Speed is a competitive asset, and the visibility from when a quote is first produced to when a final product is shipped is what matters most. Harvesting demand starts with this clear view through your company’s value chain. To ignore it by being myopic or by leaving out a critical step is to leave money on the table. AMR Research, a research firm that specializes in analyzing the effects of increasing the visibility of demand signals through global manufacturing enterprises, has found a strong correlation between the extent of integration and resulting transparency between the field and its many interactions with customers on the one hand, and the ability to excel at production, manufacturing, fulfillment, and service on the other.

The answer to being too inward-centric and missing the revolution your customers want is to aggressively develop and pursue a field-to-factory vision for your company. This is beyond buzzwords and just theoretical knowledge. It’s about turning speed and accuracy into a competitive advantage and turning change into an asset.
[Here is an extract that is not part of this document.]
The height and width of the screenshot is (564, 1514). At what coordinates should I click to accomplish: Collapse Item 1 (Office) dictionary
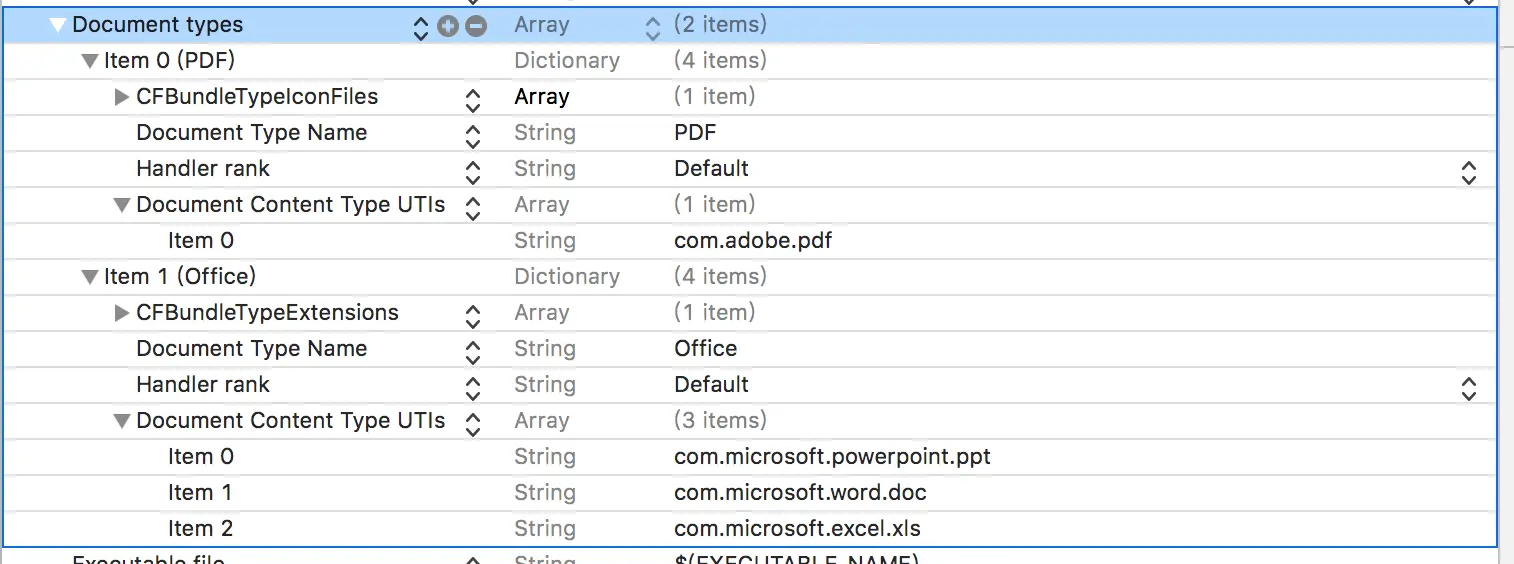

Clearly adopting a field-to-factory vision and then aggressively going after the strategies to fulfill its objectives is actually beyond best practices as it has been defined in many research circles. It’s beyond searching for the best of what others have done. It’s defining your own best practices as they relate to becoming a global competitor; where speed, not spending, and timing, not tentativeness, mark your strategies for growth.

Trane, the air-conditioning division of American Standard Companies Inc., is a leading provider of applied air-conditioning systems used in large buildings. Each of these systems is uniquely designed based on the characteristics and location of the building. The Trane system needs to meet the customers’ environmental and air-quality requirements while operating quietly and efficiently. This set of complex variables led Trane to pioneer the use of intelligent, rule-based product-selection and product-definition systems. The result is a product model that is built through the field-to-factory process. This model is comprised of “attributes and values” that define every aspect of the configuration, including performance specifications. Today, this data model is the information backbone of customers’ product requirements.

Field-to-factory strategies used:
Trane’s strategy was to develop a common information model that would evolve through the sales and manufacturing cycles and be relevant years after the product left the factory. By constructing this model around a product’s attributes and values, they created a common denominator that can be viewed across a product’s life. This same product model provides the basis for pricing, bills of material, manufacturing processes, service, and forecasting a future product-option mix.

Results achieved:
* A common product definition model drives all business processes. This provides a common language from the sales engineer and the demand planner to the production technician.

* Suppliers using the attributes and values of the product definition produce customer-specific components. This ability eliminates the need to create unique part-level engineering drawings and purchase part numbers.

* Manpower planning is based on product configurations. In a mass-customized world made up of ever-changing mixes of size options, labor forces can be overwhelmed by part numbers and engineering changes. By building the labor profile around the key attributes and values of the product definition, the product configuration can be used to optimize and balance factory manpower.

* Recognizing and responding to market trends. By monitoring incoming order configurations, you can spot market shifts as they occur. This insight allows marketing teams to adjust near-term demand shaping strategies much the way Wal-Mart uses point-of-sales information.